# Different ways to present summaries in ggplot2

A convenient and well applicable visualization for comparing groups with respect to a metric variable is the boxplot. However, often, comparing means is accompanied by t-tests, ANOVAs, and friends. Such tests test the mean, not the median, and hence the boxplot is presenting the tested statistic. It would be better to align test and diagram. How can that be achieved using `ggplot2`? This posts demonstrates some possibilities.

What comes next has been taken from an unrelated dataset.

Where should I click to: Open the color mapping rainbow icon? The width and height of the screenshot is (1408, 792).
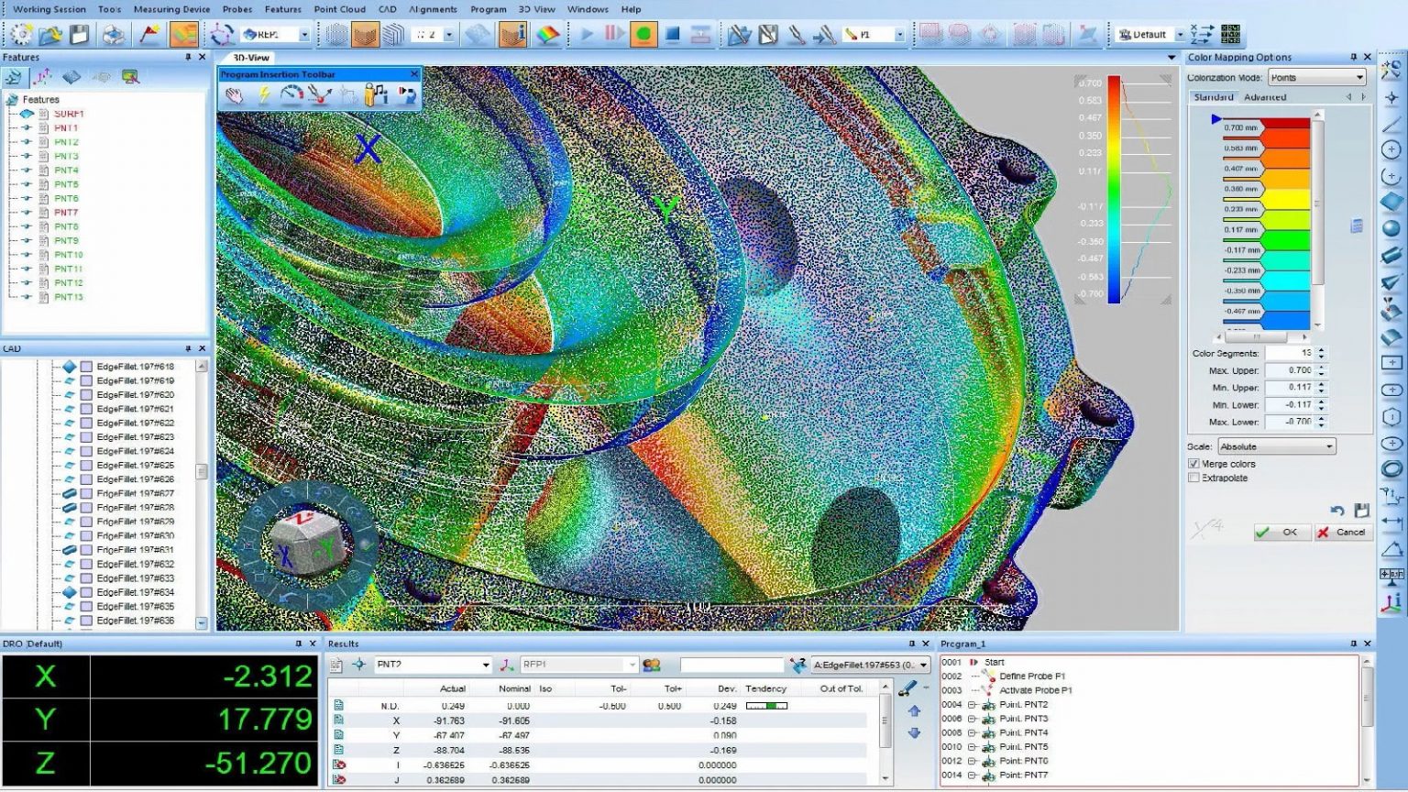546,34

First, let’s plot a boxplot.

Don’t forget to load the usual culprits.

``````library(tidyverse)
``````
``````mtcars %>%
ggplot +
aes(x = factor(cyl), y = hp) +
geom_boxplot() -> p1

p1
`````` # Way one: Let ggplot compute the summary statistic

Now, let’s say we would like to add the mean for each group of `cyl` to the diagram. `ggplot2` provides a function that will calculate summary statistics, such as the mean, for us: `stat_summary`. Let’s add this “layer” to the diagram:

``````p1 +
stat_summary(fun.y = "mean", geom = "point", size = 5, color = "red", shape = 15)
`````` In addition to these two geoms (boxplot and ret dot for the mean), or as a replacement of one of these geoms, we may want to plot the raw data:

``````p1 +
stat_summary(fun.y = "mean", geom = "point", size = 5, color = "red", shape = 15) +
geom_jitter(color = "grey", width = .1)
`````` # Way 2: Compute the summary statistic manually

One simple way to compute a summary statistic is this:

``````1. Take mtcars.
2. Group this dataframe by column "cyl".
3. Summarise the column "hp" by using the "mean" function (applies to each group as defined in step 2).
4. Save the result as a new dataframe.
``````

The `dplyr` (tidyverse) code is a quite literal translation of this pseudo-syntax:

``````mtcars %>%
group_by(cyl) %>%
summarise(hp = mean(hp)) -> mtcars2
mtcars2
#> # A tibble: 3 x 2
#>     cyl        hp
#>   <dbl>     <dbl>
#> 1     4  82.63636
#> 2     6 122.28571
#> 3     8 209.21429
``````

Now we can add a layer of points using this new dataframe (`mtcars2`):

``````mtcars %>%
ggplot +
aes(x = factor(cyl), y = hp) +
geom_boxplot() +
geom_point(data = mtcars2, color = "red", shape = 15, size = 5)
`````` # Debrief

One may say, just don’t run a t-test, do a Wilcoxon, and everything is fine. Agreed. Some say that the t-test has more power than the Wilcoxon, but I personally don’t think that is much of an issue. However, my goal is not to judge about which test “is better”, but just to show some ways of plotting raw (detail) data alongside with a summary statistic.